Advanced considerations

• Reusing the same reference in multiple runs ensures comparability across studies
• Using snippy-core's gore genome definition (the core.aln approach), adding or removing samples alters the core, potentially changing SNP distances. Including divergent outgroups may reduce the core to zero.
• Usually recombinant regions are masked with tools like Gubbins to avoid overestimating SNPs
• It's a good practice to examine how well your samples align to the reference.  

Option 2: automate with Solu

For researchers seeking a faster, more user-friendly solution, the Solu Platform simplifies SNP distance matrix computation into just one click. Solu eliminates the need for manual setup and ensures accurate, reproducible results.

1. Upload data: Upload your sequencing reads or assembled genomes to Solu in FASTA or FASTQ format.
2. Automated analysis: Solu automatically selects a reference genome, runs snippy or SKA, generates a multiple sequence alignment, filters out low quality SNPs and recombination regions, and calculates the whole genome SNP distances.
3. Export results: View the results in the UI or download the SNP distance matrix as Excel or csv file.

By automating the process, Solu saves time, makes different runs comparable, reduces errors, and makes advanced bioinformatics accessible to all researchers.

Conclusion

SNP distance analysis is a vital tool in bioinformatics for understanding relatedness of samples in an outbreak context. Constructing high-quality SNP distance matrices can be technically challenging and resource-intensive. Solu Platform offers a seamless, automated solution, enabling researchers to focus on their scientific goals rather than computational complexities. Explore the platform today and see how it can streamline your research workflow.

FAQs

Q: Can I use this method for large datasets?

A: Yes, but for extremely large datasets, consider setting up some cloud computing instance instead of running it on your own computer. Solu Platform is optimized to handle large datasets efficiently.

Q: What if my files are in a different format?

A: Both SKA and Solu platform work for genomic data in FASTA or FASTQ format. Solu Platform also automatically standardizes the files to the correct format to reduce errors.

Q: Is Solu Platform suitable for beginners?

A: Absolutely! Solu has an intuitive interface and requires no installation or configuration, making it ideal for researchers at all skill levels.

Q: Can I customize the analysis parameters on Solu?

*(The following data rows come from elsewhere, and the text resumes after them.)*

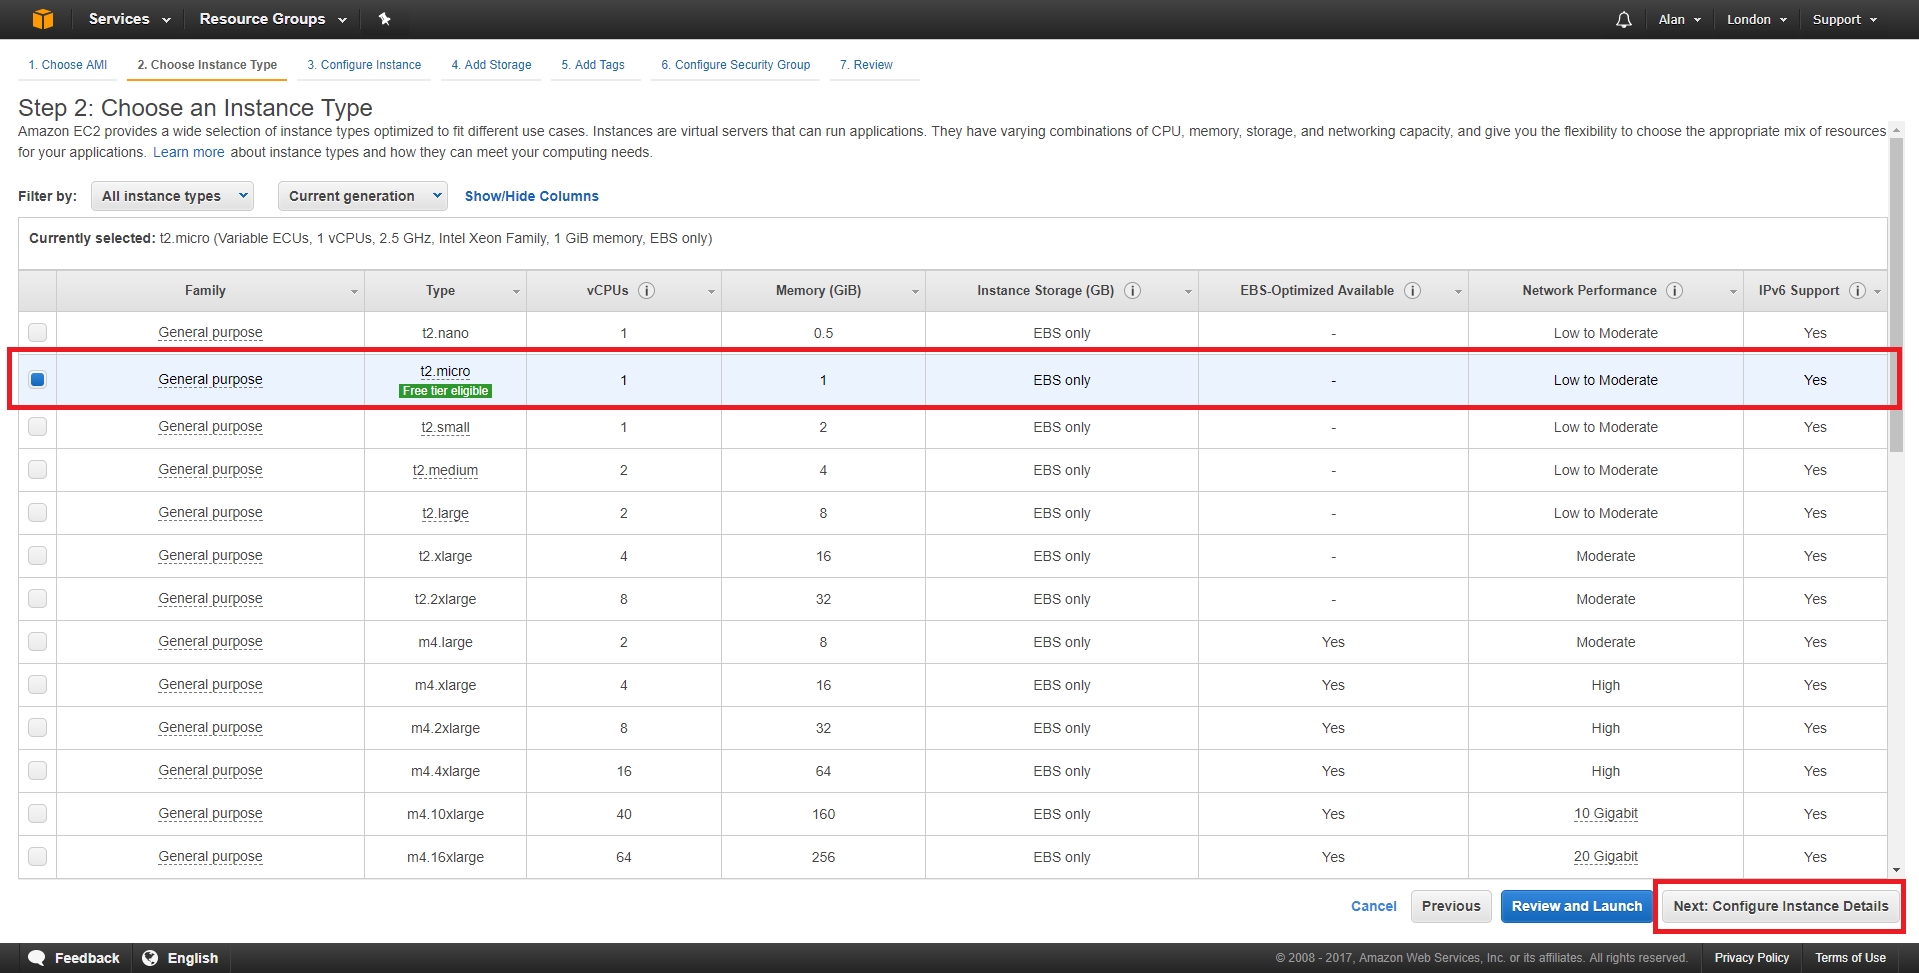Open the notifications bell icon
This screenshot has width=1919, height=973.
click(1624, 20)
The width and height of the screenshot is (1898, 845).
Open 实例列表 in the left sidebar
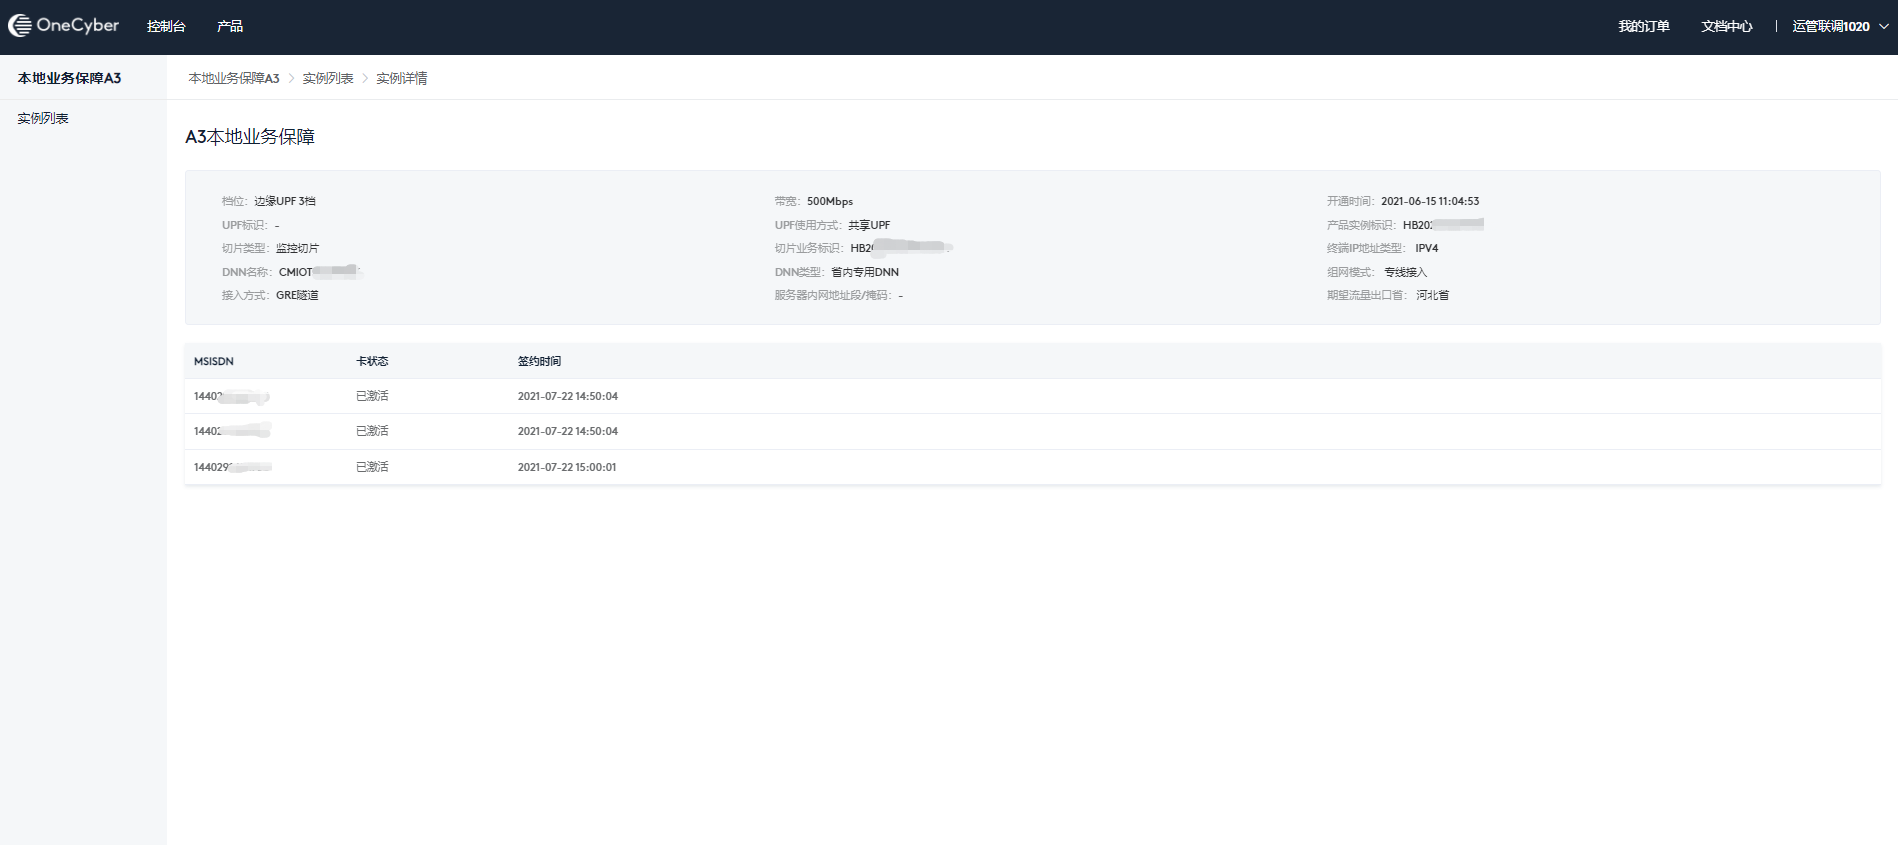[43, 118]
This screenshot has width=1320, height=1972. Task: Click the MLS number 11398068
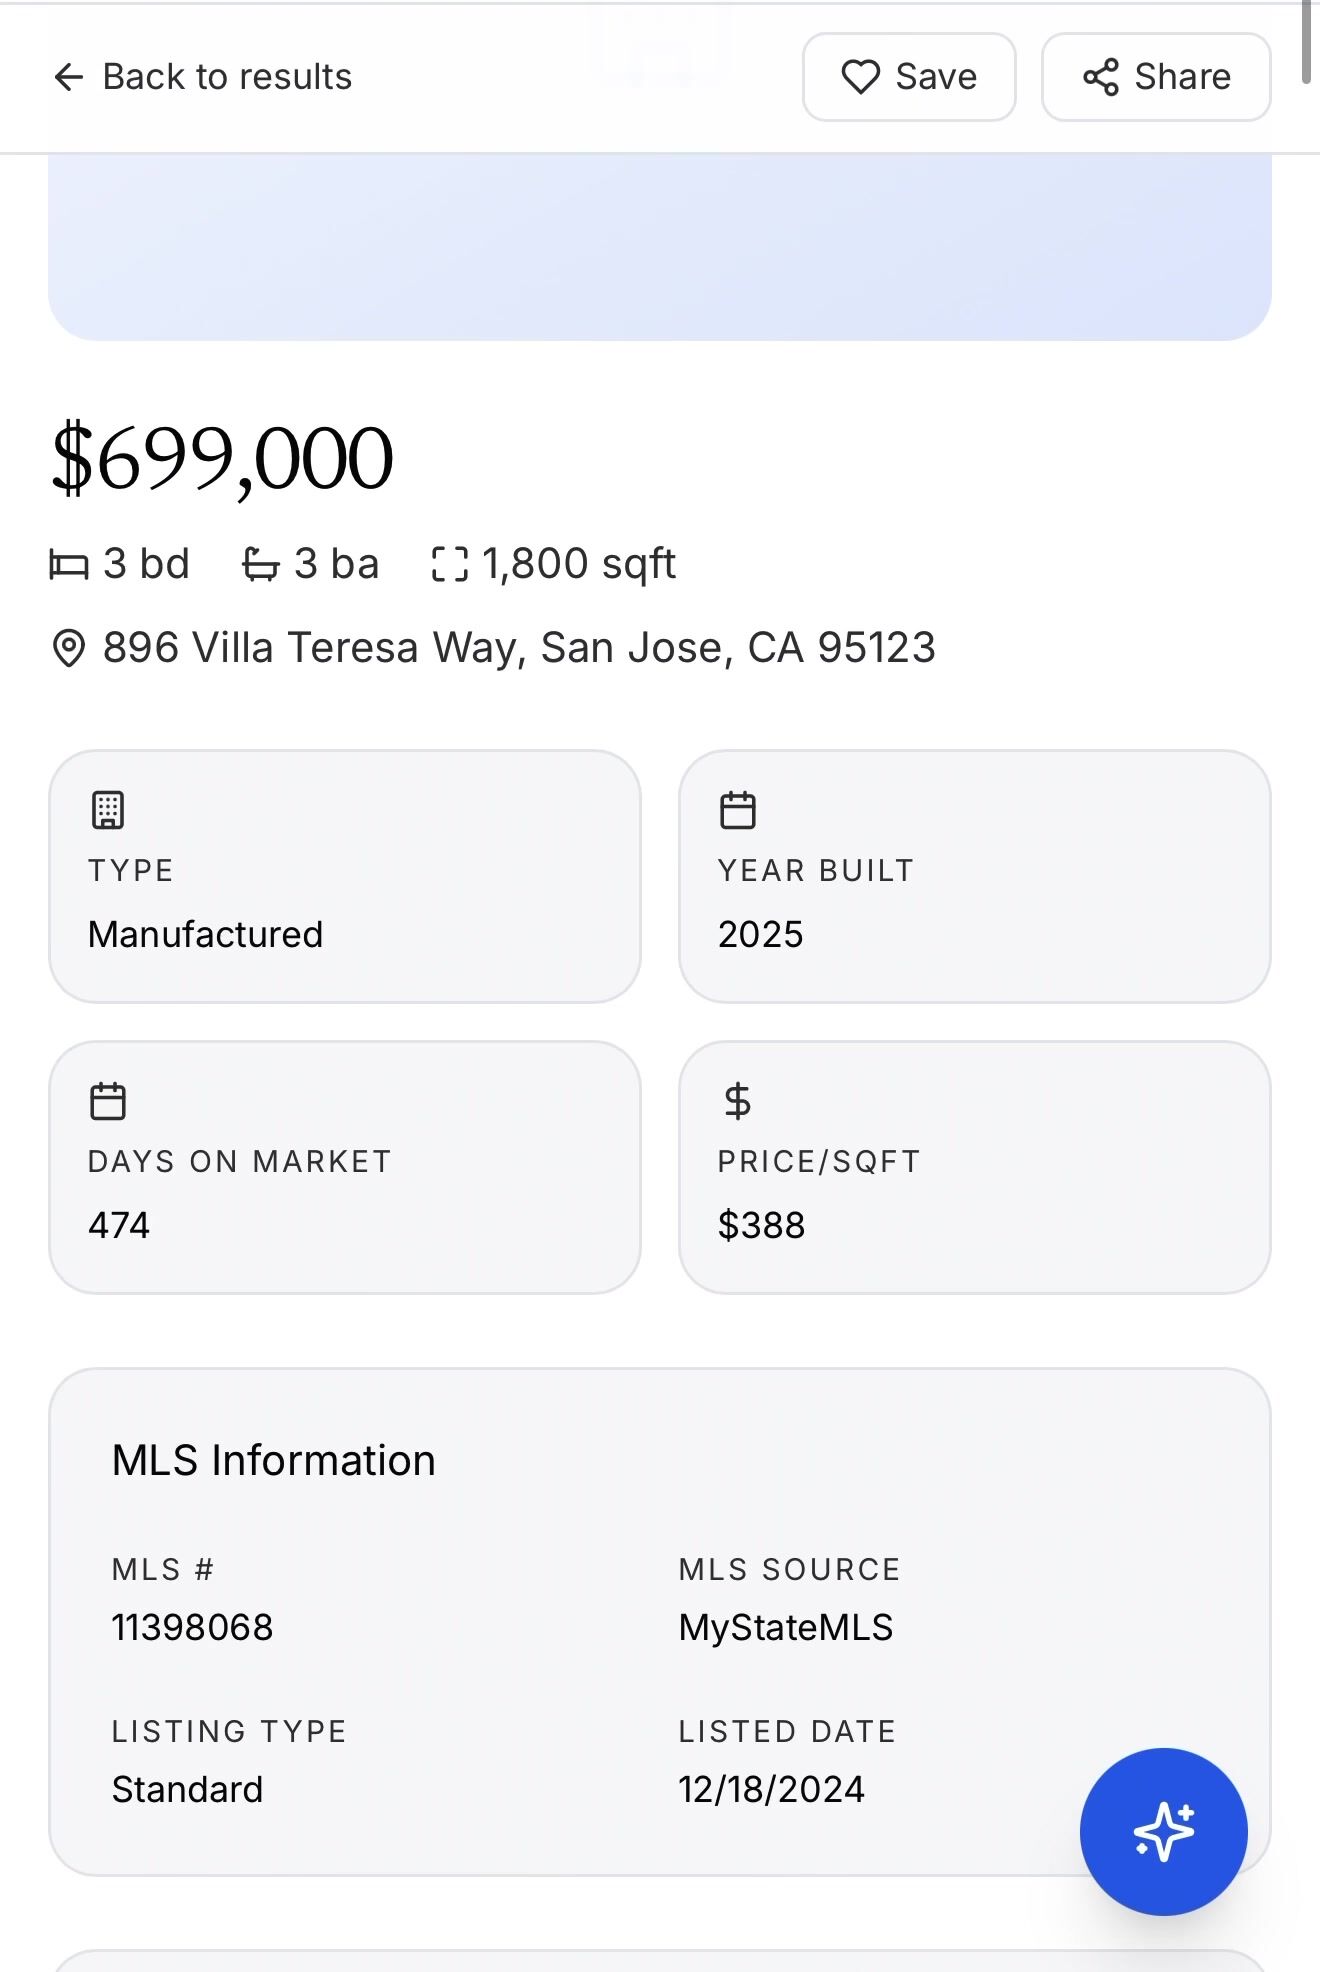coord(192,1627)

A: No, Solu is is designed as a zero-configuration tool which ensures result reproduction and validated against real outbreak scenarios.

Q: How secure is my data on Solu Platform?

A: Solu prioritizes data security and complies with industry standards (HIPAA, ISO 27001) to ensure your data is protected at all times.

Q: Can Solu handle mixed datasets (e.g., reads and assembled genomes)?

A: Yes, Solu can process mixed datasets seamlessly, making it a versatile tool for diverse research needs.